- SOURCE DATA:
__________________________________________________
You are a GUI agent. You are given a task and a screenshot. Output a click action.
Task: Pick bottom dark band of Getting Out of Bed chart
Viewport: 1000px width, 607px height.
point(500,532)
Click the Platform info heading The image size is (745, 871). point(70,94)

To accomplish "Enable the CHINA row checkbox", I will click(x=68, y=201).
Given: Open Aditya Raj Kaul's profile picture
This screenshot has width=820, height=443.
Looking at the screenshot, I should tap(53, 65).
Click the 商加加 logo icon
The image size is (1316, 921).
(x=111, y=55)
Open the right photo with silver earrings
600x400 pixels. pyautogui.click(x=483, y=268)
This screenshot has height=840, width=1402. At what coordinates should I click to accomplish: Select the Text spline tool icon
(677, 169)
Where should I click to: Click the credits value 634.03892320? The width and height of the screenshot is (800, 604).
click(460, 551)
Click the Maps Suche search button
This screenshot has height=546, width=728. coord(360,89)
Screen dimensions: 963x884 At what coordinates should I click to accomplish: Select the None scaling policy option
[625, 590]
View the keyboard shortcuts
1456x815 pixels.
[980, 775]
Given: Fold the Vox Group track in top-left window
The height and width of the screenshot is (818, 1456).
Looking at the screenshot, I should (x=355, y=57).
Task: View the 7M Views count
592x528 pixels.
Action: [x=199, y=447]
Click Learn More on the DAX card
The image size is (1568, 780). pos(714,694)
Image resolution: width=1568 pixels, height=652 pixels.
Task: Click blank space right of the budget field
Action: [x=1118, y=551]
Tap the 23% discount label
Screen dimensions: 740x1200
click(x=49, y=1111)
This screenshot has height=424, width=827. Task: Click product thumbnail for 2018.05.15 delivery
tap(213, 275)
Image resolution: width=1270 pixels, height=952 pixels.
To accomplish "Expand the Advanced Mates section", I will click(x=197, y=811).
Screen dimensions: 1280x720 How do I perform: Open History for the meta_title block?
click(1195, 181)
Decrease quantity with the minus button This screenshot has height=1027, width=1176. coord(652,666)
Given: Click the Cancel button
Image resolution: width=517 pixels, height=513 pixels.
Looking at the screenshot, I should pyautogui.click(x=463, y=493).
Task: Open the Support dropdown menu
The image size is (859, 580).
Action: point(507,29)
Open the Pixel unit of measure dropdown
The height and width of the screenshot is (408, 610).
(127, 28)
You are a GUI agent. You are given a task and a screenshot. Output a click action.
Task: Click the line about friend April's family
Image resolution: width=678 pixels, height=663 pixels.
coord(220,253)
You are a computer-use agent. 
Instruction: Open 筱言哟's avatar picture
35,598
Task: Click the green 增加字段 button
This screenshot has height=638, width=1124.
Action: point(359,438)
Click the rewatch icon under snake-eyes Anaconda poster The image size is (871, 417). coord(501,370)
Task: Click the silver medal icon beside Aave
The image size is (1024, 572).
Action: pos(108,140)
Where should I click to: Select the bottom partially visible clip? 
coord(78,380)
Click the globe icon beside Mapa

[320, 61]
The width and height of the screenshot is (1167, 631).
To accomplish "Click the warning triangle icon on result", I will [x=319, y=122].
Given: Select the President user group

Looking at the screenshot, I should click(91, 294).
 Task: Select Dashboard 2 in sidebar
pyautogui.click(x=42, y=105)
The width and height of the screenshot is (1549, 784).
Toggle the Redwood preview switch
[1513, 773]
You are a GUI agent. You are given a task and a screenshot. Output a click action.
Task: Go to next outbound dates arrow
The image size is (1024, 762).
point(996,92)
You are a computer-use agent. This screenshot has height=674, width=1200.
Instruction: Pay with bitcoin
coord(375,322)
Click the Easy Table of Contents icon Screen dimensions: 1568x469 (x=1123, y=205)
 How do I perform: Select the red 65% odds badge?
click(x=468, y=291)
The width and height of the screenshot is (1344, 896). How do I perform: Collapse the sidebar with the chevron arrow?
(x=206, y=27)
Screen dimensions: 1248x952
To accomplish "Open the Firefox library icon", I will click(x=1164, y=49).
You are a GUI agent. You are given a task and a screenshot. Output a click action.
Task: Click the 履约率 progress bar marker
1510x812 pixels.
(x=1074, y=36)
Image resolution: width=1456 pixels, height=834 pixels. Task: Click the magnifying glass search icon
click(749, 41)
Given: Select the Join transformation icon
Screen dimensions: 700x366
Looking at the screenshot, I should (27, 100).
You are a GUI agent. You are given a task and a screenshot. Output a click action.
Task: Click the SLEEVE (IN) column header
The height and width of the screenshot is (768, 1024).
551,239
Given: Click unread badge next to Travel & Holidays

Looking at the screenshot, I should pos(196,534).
__________________________________________________
- EXERCISE OBJECTIVE: Print the records above exactly as they appear, from the line containing "Where should I click to: Select" through the line containing "coord(375,322)", with both of those lines included.

- COMPLETED TASK:
Where should I click to: Select the bottom partially visible clip? 
coord(78,380)
Click the globe icon beside Mapa

[320, 61]
The width and height of the screenshot is (1167, 631).
To accomplish "Click the warning triangle icon on result", I will [x=319, y=122].
Given: Select the President user group

Looking at the screenshot, I should click(91, 294).
 Task: Select Dashboard 2 in sidebar
pyautogui.click(x=42, y=105)
The width and height of the screenshot is (1549, 784).
Toggle the Redwood preview switch
[1513, 773]
You are a GUI agent. You are given a task and a screenshot. Output a click action.
Task: Go to next outbound dates arrow
The image size is (1024, 762).
point(996,92)
You are a computer-use agent. This screenshot has height=674, width=1200.
Instruction: Pay with bitcoin
coord(375,322)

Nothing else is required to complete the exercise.